The author gives a very gentle introduction to key issues in statistics. Even simple things like the difference between mean and median are explained.
But the book is also a crash course on R. Parallel to my reading I could experiment with the data and the R environment.
Learning machine learning with real data
Especially intriguing for me was that one could follow the data analysis hands-on with real data sets! (I didn’t know previously that there are real data sets free available on the internet – for instance at the UCI machine learning repository). And all this could be done without previous knowledge of R.
I have to confess that some of the statistical details in the later chapters I didn’t understand completely in my first reading. But I didn’t expect that with my first dive into the domain of machine learning I will become a professional data scientist. I got some understanding about the main concepts and know now where to go for further practice and to build up my skills for analysing big data.

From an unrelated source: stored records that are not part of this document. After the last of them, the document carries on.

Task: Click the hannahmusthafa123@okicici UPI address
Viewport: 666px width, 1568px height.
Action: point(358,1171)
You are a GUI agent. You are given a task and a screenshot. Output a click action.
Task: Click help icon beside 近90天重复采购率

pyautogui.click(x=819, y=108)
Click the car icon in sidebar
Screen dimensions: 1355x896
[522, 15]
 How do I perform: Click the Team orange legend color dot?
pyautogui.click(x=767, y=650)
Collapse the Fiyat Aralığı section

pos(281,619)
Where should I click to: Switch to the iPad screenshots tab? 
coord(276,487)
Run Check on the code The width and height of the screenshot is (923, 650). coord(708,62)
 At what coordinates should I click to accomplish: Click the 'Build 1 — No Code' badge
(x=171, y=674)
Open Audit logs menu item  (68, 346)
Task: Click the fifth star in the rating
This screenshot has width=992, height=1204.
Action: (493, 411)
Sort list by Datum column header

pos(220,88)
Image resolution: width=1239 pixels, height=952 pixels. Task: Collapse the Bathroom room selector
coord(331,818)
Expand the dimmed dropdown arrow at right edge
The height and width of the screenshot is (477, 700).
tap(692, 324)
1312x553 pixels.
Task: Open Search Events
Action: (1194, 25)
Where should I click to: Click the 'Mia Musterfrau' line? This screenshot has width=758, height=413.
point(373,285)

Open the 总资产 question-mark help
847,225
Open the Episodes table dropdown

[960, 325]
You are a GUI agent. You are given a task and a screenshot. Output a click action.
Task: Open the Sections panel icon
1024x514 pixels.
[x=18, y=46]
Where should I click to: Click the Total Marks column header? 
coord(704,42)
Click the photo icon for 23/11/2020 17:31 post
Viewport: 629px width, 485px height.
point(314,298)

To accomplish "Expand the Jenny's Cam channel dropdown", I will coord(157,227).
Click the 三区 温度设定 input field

Excellent teaching approach to machine learning
The book is also (almost) perfect from an educational point of view. After two introductory chapters (one about general features of machine learning and one about the first steps and general syntax of R) the next seven chapters follow the same outline:
- Providing a general understand of the algorithms with strength and weaknesses: Explaining the most important formulas and the effects demonstrating with some illustrative sample data. This provides you with a qualitative understanding of the method.
- The chapter continues with a practical demonstration in the following order:
- Collecting data: Where to get the data set, references and explaining the structure of the data.
- Exploring and preparing the data. Every R-command to load the data, to transform etc. is explained and written down as code. The data and even these command are provided in a .zip archive at github.
- Training the model on the data
- Evaluating the model performance, looking for and discussing the false positives and false negatives including their effects in the real world.
- Improving the performance of the model.
- And finally a summary with lessons learned from this chapter.
- Like the first two chapters the structure of the last three chapters are different too: They are dedicates on strategies for evaluating and improving of model performances and some other specialised issues on machine learning.
Some suggestions for the third edition of machine learning with R
- Please provide a section with exercises and solutions for the next edition! This would be very important for the transfer from understanding to applicable skills.
- I would like to see one application in learning analytics with a real data set from the educational domain.
- And last not least – there should be a last chapter „Where to go from here now“.
But all in all: One of the best tutorial books I have read!